A recovering 7 foot tall cactus

dojo/request

In the forthcoming Dojo Toolkit 1.8, the dojo/request package, written by Bryan Forbes, has some really “cool” features in my opinion. While the package “modernises” the Dojo IO/Request API, it also has some features that will really help end developers.

First, it is designed to Just Work™. It works in a browser environment or a node.js environment seamlessly. For example, if I wanted to load some JSON and do something with it, in a browser, I would do this:

require(["dojo/request"], function(request){
  request.get("some.json", {
    handleAs: "json"
  }.then(function(response){
    // response.data contains the parsed object
  });
});

But let’s say you were doing it on node.js. What would you need to do then? You wouldn’t do a thing. You would simply run your code with something like this node ./dojo/dojo.js load=example at a command line. dojo/request will automatically figure out what platform you are on and load the appropriate request provider for you.

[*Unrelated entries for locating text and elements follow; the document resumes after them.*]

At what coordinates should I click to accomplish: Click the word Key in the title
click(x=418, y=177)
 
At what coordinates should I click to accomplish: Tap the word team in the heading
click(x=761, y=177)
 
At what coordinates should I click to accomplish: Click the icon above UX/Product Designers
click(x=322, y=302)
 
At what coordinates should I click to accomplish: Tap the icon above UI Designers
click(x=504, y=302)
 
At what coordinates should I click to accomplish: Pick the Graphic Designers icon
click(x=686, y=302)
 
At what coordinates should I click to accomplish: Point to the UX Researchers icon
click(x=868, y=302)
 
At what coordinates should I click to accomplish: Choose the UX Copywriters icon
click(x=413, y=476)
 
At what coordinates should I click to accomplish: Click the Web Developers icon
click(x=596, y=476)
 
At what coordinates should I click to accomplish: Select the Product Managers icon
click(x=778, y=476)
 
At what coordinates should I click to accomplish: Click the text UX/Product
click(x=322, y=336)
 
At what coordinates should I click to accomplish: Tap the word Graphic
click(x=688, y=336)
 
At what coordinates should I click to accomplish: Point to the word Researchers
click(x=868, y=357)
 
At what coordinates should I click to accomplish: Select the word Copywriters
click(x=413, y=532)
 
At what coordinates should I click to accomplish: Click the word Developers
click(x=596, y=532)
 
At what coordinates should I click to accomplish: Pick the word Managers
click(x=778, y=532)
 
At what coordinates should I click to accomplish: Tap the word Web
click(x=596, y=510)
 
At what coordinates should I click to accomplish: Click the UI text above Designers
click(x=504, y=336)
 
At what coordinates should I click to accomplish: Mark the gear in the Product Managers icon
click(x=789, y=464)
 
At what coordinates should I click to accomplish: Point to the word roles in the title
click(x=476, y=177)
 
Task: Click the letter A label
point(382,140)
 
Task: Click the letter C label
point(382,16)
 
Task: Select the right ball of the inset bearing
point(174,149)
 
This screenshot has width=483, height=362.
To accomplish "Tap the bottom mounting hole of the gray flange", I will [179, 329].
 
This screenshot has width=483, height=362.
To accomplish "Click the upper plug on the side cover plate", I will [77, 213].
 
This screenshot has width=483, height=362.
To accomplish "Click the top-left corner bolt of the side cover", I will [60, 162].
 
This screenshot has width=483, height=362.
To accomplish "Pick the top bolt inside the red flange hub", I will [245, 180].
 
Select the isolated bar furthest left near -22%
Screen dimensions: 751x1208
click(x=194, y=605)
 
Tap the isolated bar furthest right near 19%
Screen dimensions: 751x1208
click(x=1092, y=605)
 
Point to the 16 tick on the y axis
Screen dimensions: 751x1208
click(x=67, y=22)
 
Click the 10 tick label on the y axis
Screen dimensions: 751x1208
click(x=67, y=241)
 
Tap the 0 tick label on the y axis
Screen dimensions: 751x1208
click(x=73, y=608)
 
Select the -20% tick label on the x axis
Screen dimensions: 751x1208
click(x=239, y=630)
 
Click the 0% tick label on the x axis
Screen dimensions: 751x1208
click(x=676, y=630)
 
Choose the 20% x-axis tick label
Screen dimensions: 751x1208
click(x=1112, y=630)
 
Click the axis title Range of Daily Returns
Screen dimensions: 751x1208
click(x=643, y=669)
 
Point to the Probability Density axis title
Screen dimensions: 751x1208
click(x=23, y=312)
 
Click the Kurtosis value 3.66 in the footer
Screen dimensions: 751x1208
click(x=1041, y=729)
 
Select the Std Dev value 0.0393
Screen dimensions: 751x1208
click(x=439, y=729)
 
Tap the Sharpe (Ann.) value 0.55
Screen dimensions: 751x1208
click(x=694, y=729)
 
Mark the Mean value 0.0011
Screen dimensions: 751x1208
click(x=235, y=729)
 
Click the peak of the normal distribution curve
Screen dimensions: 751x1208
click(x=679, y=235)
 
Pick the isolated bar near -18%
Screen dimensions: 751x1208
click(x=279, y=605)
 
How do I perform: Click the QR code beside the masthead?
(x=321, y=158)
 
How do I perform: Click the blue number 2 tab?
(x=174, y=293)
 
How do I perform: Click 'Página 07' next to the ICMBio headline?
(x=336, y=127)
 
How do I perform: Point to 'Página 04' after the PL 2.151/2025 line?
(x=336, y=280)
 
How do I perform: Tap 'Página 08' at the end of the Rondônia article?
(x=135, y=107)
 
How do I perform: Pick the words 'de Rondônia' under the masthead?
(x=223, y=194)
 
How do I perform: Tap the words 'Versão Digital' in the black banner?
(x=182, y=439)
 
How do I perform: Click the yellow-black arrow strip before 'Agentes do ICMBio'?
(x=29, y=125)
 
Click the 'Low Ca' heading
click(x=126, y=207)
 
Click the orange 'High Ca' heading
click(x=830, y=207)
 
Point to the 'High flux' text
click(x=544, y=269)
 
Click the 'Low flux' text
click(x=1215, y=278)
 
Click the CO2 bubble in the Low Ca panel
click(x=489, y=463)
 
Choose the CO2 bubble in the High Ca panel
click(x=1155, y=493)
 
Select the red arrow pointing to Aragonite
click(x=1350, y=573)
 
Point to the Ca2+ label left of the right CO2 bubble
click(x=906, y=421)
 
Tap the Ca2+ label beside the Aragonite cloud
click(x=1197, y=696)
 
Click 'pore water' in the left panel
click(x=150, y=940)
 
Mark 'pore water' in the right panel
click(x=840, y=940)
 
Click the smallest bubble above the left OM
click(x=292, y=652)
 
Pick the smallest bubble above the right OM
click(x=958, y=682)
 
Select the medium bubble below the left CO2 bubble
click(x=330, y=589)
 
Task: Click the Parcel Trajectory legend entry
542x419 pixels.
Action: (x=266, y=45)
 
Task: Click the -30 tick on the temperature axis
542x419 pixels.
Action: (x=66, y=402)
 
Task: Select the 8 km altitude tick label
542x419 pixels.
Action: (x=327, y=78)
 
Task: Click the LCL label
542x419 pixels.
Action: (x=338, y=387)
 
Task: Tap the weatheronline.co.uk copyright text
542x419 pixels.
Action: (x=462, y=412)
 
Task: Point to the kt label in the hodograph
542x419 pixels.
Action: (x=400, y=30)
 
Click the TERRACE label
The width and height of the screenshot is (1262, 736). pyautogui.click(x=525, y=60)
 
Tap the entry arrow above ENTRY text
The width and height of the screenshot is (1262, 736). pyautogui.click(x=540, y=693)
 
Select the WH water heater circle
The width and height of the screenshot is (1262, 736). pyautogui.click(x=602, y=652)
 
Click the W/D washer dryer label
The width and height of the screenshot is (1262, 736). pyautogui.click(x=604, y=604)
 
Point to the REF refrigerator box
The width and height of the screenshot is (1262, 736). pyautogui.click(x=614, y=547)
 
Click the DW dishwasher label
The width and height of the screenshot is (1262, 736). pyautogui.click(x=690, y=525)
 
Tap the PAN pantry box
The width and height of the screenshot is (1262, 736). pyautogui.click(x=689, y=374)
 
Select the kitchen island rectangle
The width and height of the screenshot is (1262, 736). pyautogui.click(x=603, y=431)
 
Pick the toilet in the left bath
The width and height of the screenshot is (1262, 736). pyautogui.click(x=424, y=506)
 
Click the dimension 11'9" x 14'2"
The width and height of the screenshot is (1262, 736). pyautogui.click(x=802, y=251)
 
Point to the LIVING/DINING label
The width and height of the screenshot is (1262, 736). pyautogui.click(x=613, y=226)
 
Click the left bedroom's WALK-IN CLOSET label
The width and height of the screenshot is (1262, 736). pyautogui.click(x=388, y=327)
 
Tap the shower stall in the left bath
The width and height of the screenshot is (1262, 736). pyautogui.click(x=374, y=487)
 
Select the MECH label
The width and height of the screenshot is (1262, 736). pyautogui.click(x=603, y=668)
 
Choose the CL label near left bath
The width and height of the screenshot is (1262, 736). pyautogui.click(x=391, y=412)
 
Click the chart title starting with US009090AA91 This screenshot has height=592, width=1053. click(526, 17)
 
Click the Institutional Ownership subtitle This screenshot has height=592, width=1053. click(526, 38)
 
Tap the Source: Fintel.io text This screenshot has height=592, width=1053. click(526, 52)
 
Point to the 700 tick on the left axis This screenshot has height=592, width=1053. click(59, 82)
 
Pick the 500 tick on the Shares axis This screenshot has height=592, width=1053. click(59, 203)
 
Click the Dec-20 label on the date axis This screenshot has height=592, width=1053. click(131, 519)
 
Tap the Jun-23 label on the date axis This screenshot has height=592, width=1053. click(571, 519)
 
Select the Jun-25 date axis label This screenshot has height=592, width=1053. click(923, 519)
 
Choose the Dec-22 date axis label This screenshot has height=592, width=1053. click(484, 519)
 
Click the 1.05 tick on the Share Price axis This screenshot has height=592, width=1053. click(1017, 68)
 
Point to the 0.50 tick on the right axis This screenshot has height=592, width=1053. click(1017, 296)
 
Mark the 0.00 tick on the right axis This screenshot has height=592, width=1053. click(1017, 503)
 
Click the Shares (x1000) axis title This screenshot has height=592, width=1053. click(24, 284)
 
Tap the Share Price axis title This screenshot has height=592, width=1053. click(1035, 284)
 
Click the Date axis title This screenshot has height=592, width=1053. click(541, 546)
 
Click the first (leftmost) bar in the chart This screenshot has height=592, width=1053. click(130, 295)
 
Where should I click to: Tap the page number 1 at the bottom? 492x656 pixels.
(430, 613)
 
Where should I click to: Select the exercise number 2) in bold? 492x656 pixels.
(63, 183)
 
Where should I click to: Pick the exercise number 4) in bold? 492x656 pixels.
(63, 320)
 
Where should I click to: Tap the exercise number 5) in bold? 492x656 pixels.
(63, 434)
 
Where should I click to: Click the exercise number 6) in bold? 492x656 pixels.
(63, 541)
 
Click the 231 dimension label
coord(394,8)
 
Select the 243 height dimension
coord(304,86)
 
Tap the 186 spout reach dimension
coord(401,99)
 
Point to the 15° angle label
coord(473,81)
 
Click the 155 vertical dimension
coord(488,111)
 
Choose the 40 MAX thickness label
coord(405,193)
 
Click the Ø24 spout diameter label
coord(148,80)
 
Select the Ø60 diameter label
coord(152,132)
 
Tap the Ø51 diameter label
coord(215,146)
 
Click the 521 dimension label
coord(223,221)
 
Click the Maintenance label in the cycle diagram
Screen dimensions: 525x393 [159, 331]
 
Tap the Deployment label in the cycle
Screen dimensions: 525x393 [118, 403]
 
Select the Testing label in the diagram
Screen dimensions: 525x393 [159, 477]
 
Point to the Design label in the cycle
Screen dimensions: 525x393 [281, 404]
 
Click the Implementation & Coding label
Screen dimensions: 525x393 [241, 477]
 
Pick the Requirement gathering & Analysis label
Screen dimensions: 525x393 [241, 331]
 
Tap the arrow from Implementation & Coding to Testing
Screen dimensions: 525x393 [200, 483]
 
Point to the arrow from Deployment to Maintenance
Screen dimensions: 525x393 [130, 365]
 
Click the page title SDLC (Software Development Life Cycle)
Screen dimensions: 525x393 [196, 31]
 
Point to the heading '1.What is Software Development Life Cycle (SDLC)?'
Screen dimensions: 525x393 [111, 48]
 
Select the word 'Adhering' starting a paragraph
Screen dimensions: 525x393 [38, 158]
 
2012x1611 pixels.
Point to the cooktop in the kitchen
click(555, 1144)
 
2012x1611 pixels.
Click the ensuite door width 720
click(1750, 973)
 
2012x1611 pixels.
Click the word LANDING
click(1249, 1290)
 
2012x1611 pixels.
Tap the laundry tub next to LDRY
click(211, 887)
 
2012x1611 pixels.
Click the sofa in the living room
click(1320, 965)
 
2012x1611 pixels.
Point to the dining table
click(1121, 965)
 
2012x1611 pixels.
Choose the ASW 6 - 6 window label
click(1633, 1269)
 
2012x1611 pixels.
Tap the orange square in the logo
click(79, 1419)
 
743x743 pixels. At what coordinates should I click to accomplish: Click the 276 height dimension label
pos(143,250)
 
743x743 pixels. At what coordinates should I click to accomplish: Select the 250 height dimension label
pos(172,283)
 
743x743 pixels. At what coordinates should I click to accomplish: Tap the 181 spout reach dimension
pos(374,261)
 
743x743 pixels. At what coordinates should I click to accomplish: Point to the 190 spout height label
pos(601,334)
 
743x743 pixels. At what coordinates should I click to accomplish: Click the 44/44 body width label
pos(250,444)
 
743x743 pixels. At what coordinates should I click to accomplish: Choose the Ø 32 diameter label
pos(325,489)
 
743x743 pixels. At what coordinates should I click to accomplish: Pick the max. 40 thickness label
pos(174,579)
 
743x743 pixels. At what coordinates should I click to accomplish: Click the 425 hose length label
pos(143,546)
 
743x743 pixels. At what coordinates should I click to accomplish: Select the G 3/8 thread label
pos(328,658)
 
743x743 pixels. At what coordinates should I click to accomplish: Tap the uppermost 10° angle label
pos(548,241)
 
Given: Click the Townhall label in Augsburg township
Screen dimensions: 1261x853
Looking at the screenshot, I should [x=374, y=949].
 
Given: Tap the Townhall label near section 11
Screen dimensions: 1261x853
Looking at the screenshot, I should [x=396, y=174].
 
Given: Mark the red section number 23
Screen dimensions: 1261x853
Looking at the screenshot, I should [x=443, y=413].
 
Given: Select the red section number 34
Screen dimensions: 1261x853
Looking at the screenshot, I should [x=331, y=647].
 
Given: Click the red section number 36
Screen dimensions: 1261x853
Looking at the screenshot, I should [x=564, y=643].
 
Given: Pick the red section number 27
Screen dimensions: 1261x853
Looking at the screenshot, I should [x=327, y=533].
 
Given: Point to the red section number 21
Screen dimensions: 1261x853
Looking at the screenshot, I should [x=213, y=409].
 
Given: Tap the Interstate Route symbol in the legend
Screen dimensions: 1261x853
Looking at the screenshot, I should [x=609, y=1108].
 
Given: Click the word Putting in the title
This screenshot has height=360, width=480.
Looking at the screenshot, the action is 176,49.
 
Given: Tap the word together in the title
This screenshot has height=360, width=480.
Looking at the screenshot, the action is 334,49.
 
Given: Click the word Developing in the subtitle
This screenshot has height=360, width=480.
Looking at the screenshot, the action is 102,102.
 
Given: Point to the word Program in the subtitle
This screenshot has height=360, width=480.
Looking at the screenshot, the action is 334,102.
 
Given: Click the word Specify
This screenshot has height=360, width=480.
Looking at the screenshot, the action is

The second “cool” feature in my opinion is the ability to use the dojo/request/registry to “transparently” manage multiple request providers without having to worry about which one you are specifically using. Just set it up and fire your requests away. For example, take the situation that I would like to use JSONP some of the time and JSON the rest of the time (maybe I have a x-domain service where I have to use JSONP instead of just plain JSON). Well, in order to do that, I would need to use dojo/request/script to get the JSONP, but I couldn’t use it to just fetch plain JSON and want to use dojo/request/xhr (which is the default provider for browsers). In order to do that, I would do something like this:

require(
  ["dojo/request/registry", "dojo/request/script"],
  function (request, script) {
    // Use a RegEx so that anything that ends with *.jsonp.js uses the
    // dojo/request/script provider
    request.register(/\.jsonp\.js$/i, script);

    // Now just make my requests like normal
    request.get("http://example.com/some.jsonp.js").then(function (response) {
      // Will use the script provider
    });

    request.get("some.json").then(function (response) {
      // Will use the platform default provider (dojo/request/xhr)
    });
  },
);

Lastly, maybe I have some strange, bizarre encoding (or maybe I need to do some pre-transforms on my JSON or XML to properly convert them into objects). Using dojo/request/handlers, I can add to the pre-existing handlers with my own, and then can use the handleAs property to to utilise my custom handler:

require(
  ["dojo/request/handlers", "dojo/request"],
  function (handlers, request) {
    handlers.register("custom", function (response) {
      // Now I do my custom handling of the response
      // returning whatever response.data should be:
      return something;
    });

    // Now I can use my customer handler
    request.get("something.odd", {
      handleAs: "custom",
    }).then(function (response) {
      // Now response.data will be whatever my handler returned
    });
  },
);

So while, Dojo Toolkit 1.8 will be a “stepping stone” to Dojo Toolkit 2.0, there are some really cool features that you can use now.